Il Tribunale di Vicenza, ad esempio, nella sentenza n.24 del 2017 già citata precedentemente, ha riconosciuto un risarcimento del danno non patrimoniale pari a 3.500 euro.

Quando la perdita o le lesioni siano conseguenza di un investimento stradale, il proprietario, per ottenere un risarcimento, deve rivolgersi alla compagnia d’assicurazioni dell’automobilista; negli altri casi invece è necessario inviare una lettera di diffida direttamente al soggetto responsabile dell’evento.

Qualora l’incidente sia avvenuto per cause imputabili all’animale (danni provocati dal cane che scappa: chi paga?) non sarà ovviamente possibile chiedere alcun risarcimento e anzi si dovranno ristorare gli eventuali danni provocati.

Ricordiamo che in caso di incidente stradale, sia per il conducente del veicolo, sia per il proprietario dell’animale, vige una presunzione di responsabilità e in assenza di una chiara dinamica del sinistro sarà ravvisato un concorso di colpa paritario, con una conseguente riduzione del risarcimento pari al 50%.

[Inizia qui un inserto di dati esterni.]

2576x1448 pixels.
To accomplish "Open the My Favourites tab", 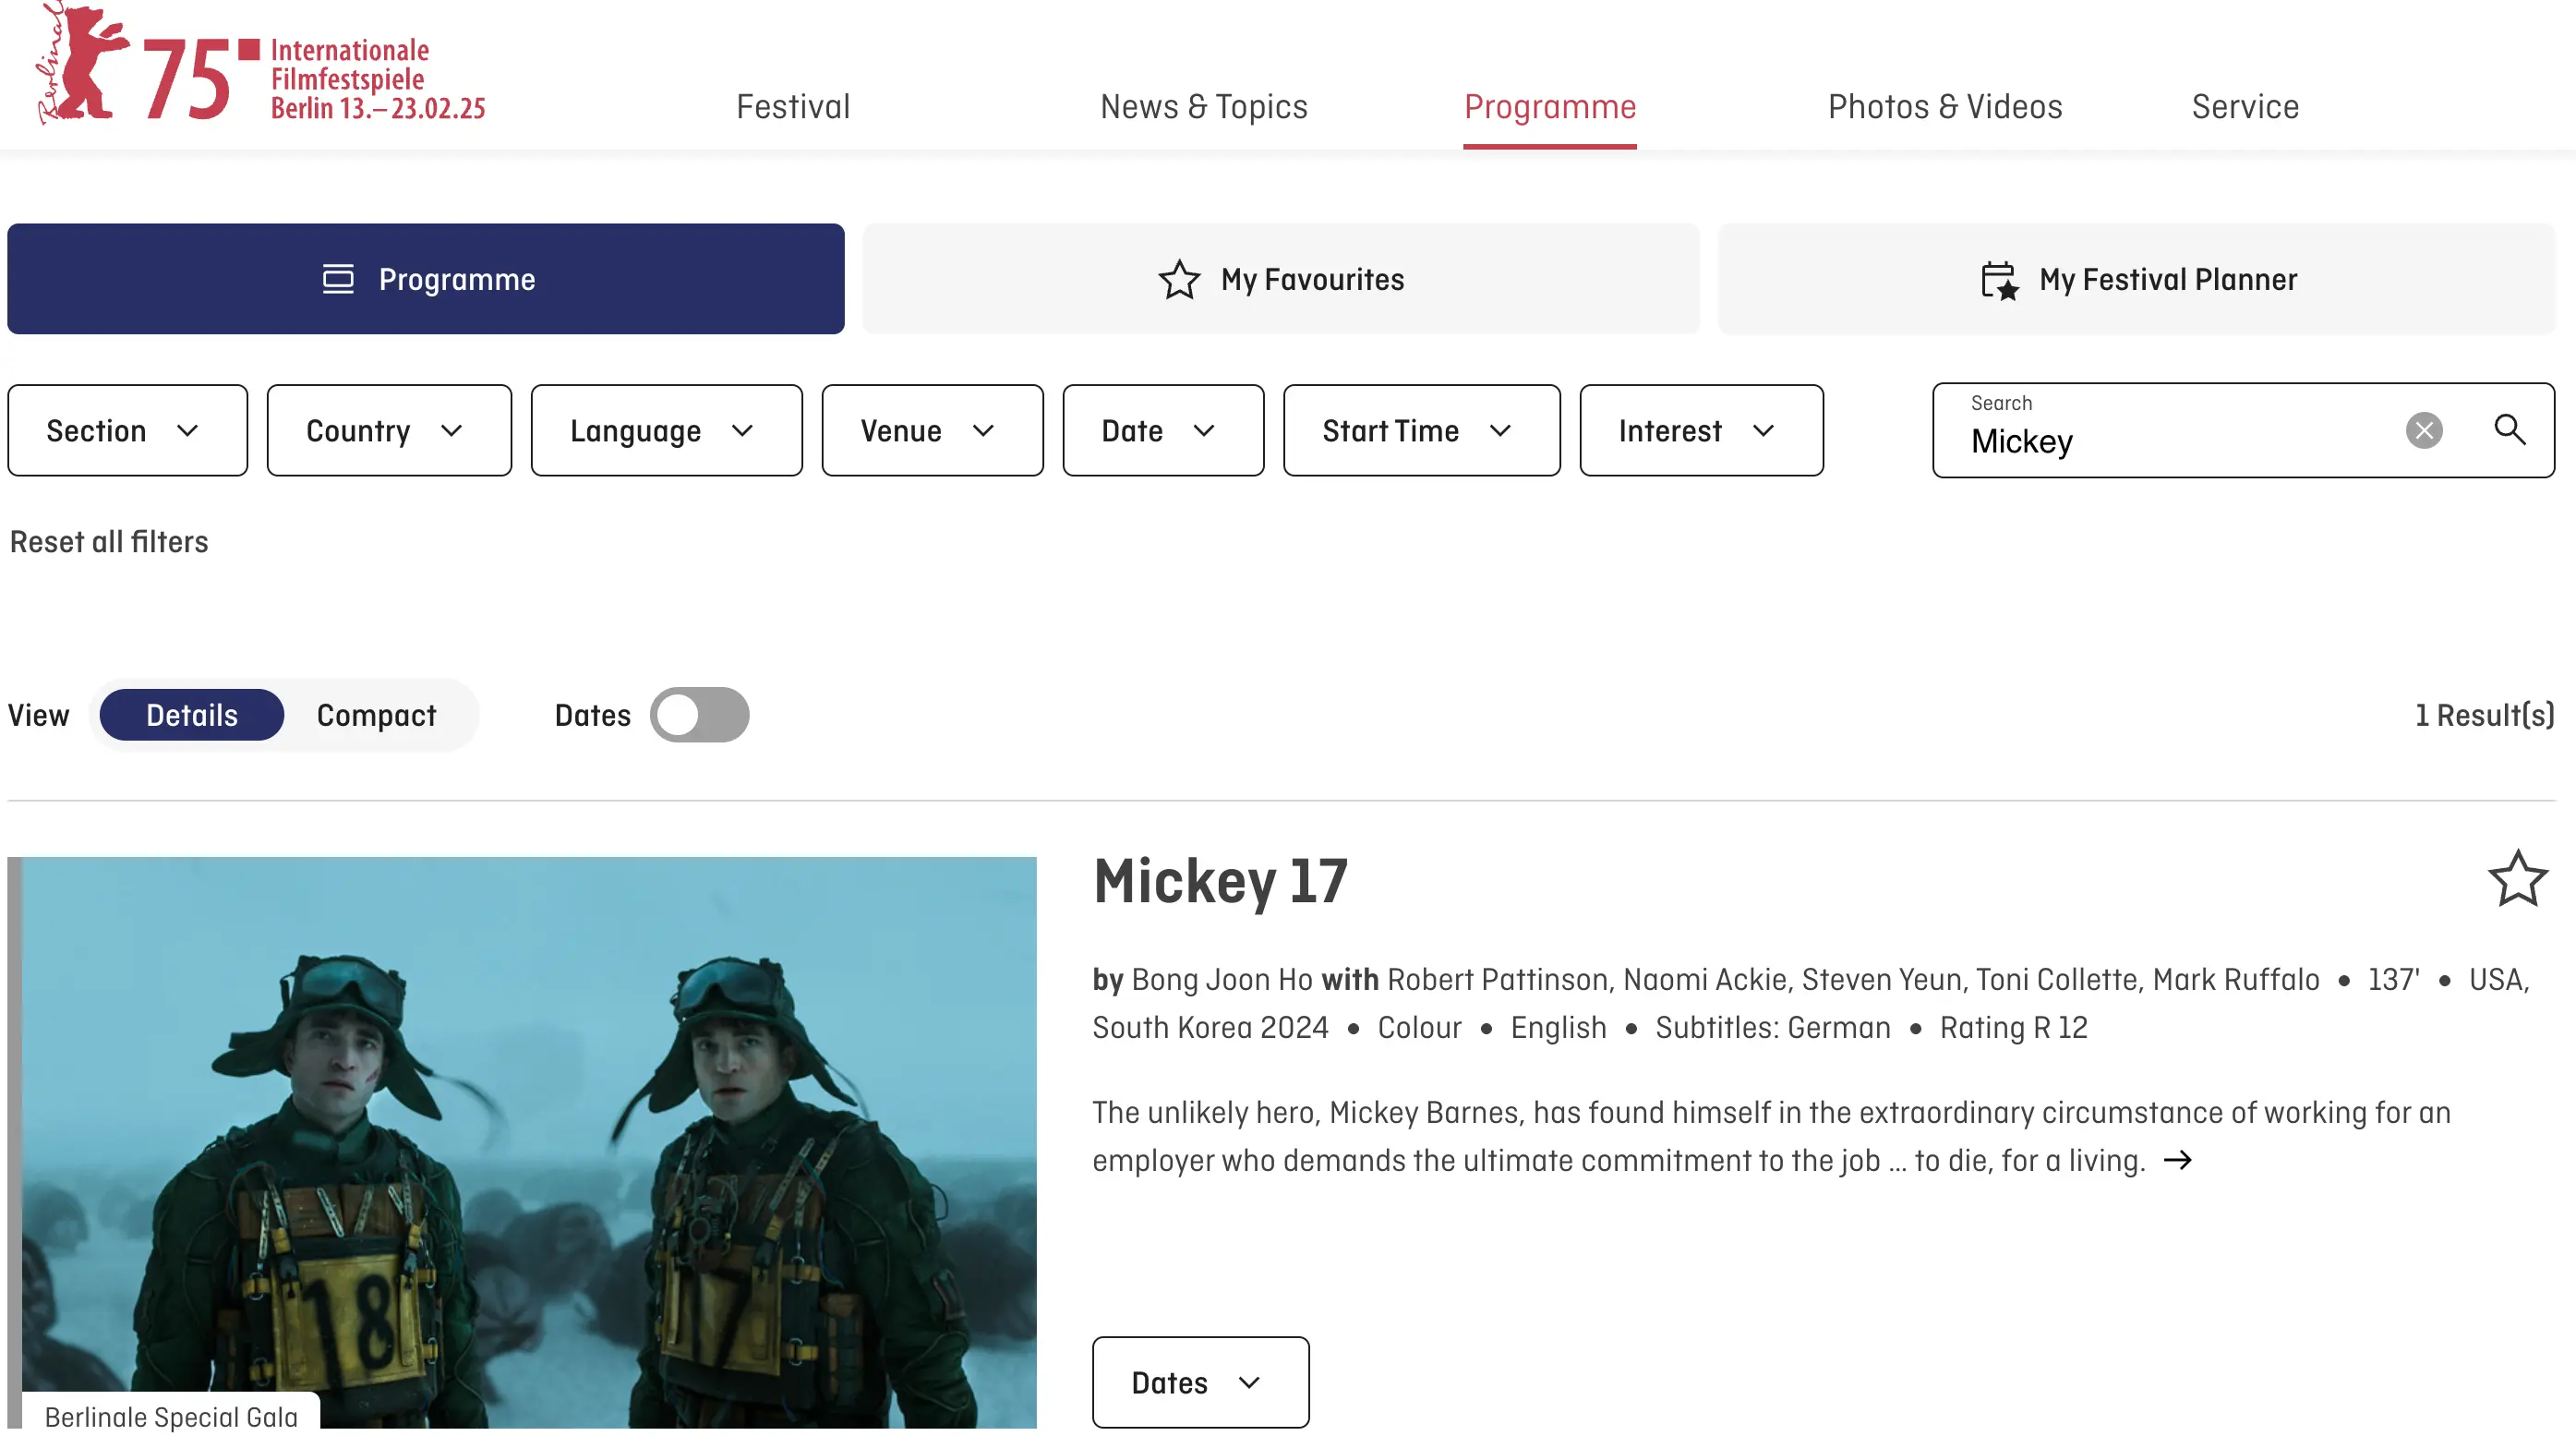I will tap(1280, 279).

Infatti, come specificato dall’articolo 2052 del Codice civile, in materia di responsabilità e risarcimento per danni causati da animali domestici, il proprietario risponde di tutti i danni da questi cagionati, anche in caso di fuga o smarrimento.

Infine, per quanto riguarda invece il risarcimento danni per il morso di un cane, il Tribunale di Milano, nella sentenza del 18 aprile 2012, ha stabilito che in caso di rissa tra cani, deve ritenersi colpevole il padrone dell’animale aggressore, ossia quello che ha attaccato per primo.